There are definitely values of $\boldsymbol k$ where $e^{-i2\phi(\boldsymbol k)}$ smoothly crosses the negative real axis (i.e. where $\phi(\boldsymbol k) \approx \frac{\pi}{2}$, cf the plot in the OP), hence my original notion of 'square root' no longer suffices. Hence I must redefine my square root. I can use the one I wrote in the box at the top of this post, but that is only one particular choice.

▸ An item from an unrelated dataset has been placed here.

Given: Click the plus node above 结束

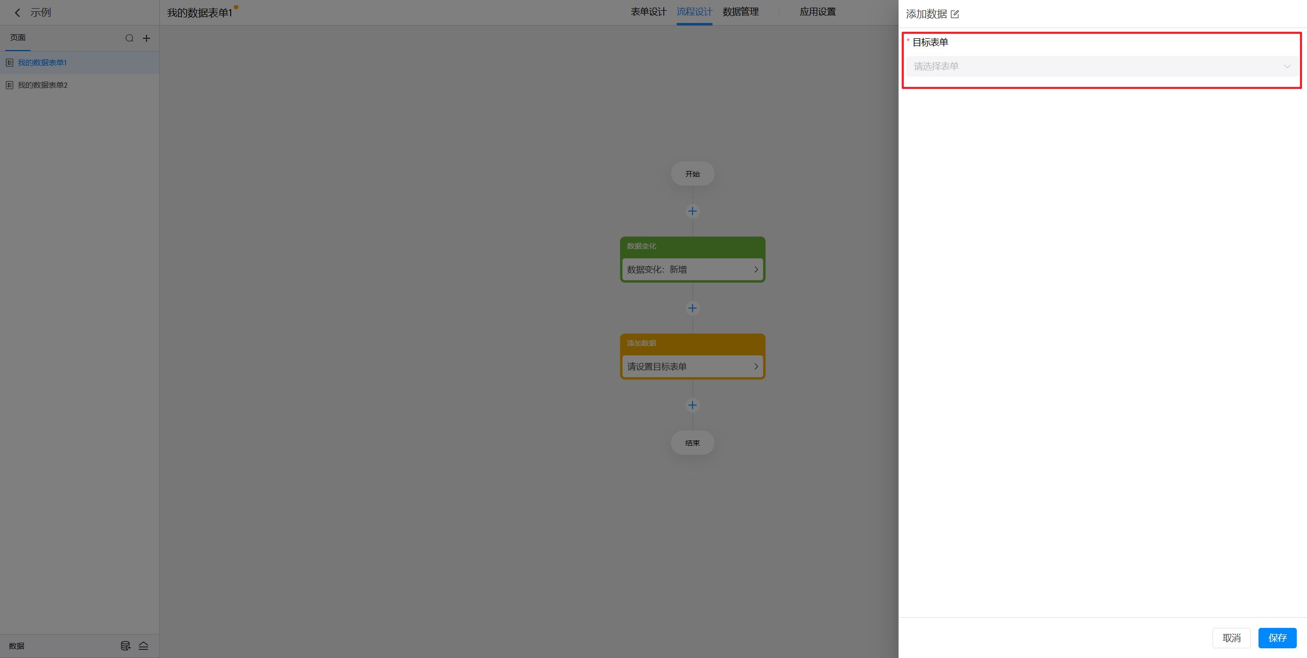Looking at the screenshot, I should 692,405.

More generally, any smooth function $\alpha(\boldsymbol k)$ defines a new square root $$\sqrt{f(\boldsymbol k)} \to e^{-i\alpha(\boldsymbol k)} \sqrt{e^{i2\alpha(\boldsymbol k)} f(\boldsymbol k)}$$

Hence we have $$\left\{ \begin{array}{rcl} \langle \psi^{(1)}(\boldsymbol k)|T|\psi^{(2)}(\boldsymbol k)\rangle &= &e^{-i\phi(\boldsymbol k)} \\ \small \sqrt{\langle \psi^{(1)}(\boldsymbol k)|T|\psi^{(2)}(\boldsymbol k)\rangle \langle \psi^{(2)}(\boldsymbol k)|T|\psi^{(1)}(\boldsymbol k)\rangle} &= &\small e^{-i\alpha(\boldsymbol k)}\sqrt{e^{i2(\alpha(\boldsymbol k)-\phi(\boldsymbol k))}} \end{array} \right.$$ where the $\sqrt{}$ on the right-hand side is now the one with the branch-cut at the negative real-axis. We now want to show that $(-1)^{\nu}$ is gauge invariant no matter what we choose as $\alpha(\boldsymbol k)$. The only condition this $\alpha(\boldsymbol k)$ needs to satisfy is that $e^{i2(\alpha(\boldsymbol k)-\phi(\boldsymbol k))}$ never crosses the negative real axis (because that is where the branch cut of the original square root lies). There are two qualitatively different sets of solutions to this:

  • $\boxed{-\frac{\pi}{2} < \alpha(\boldsymbol k)-\phi(\boldsymbol k) < \frac{\pi}{2}}$ In that case $\sqrt{e^{i2(\alpha(\boldsymbol k)-\phi(\boldsymbol k))}} = e^{i(\alpha(\boldsymbol k)-\phi(\boldsymbol k))}$. With such a choice of $\alpha(\boldsymbol k)$, we see that in fact each $\delta_{\boldsymbol k}$ is left invariant!
  • $\boxed{\frac{\pi}{2} < \alpha(\boldsymbol k)-\phi(\boldsymbol k) < \frac{3\pi}{2}}$ In that case $$\sqrt{e^{i2(\alpha(\boldsymbol k)-\phi(\boldsymbol k))}} = \exp \left( i\frac{2(\alpha(\boldsymbol k)-\phi(\boldsymbol k))-2\pi}{2} \right) = -e^{i(\alpha(\boldsymbol k)-\phi(\boldsymbol k))}$$ Hence in this case, each $\delta_{\boldsymbol k} \to - \delta_{\boldsymbol k}$


It is not enough to consider the quantities mentioned in the OP. And it is not enough to just choose a gauge where $|\psi^{0}(\boldsymbol k)\rangle$ and $|\psi^{1}(\boldsymbol k)\rangle$ are smooth. One in fact has to make sure that for each $\boldsymbol k$, $\sqrt{\langle \psi^{(1)}(-\boldsymbol k)|T|\psi^{(2)}(\boldsymbol k)\rangle \langle \psi^{(2)}(\boldsymbol k)|T|\psi^{(1)}(-\boldsymbol k)\rangle}$ is a smooth function. (I have inserted the minus signs here because if one lets $T$ also act on the momenta then without the minus it would be trivially zero, except at the four invariant points.) This means that if one does a gauge transformation, one might be require to shift the branch cut of the square root (in a $\boldsymbol k$-dependent way). This is in such a way that at the end of the day, $(-1)^\nu$ is invariant. Note: one such choice to resolve the paradox in the OP has the property that $\sqrt{1} = -1$ at $\boldsymbol k = (0,0)$.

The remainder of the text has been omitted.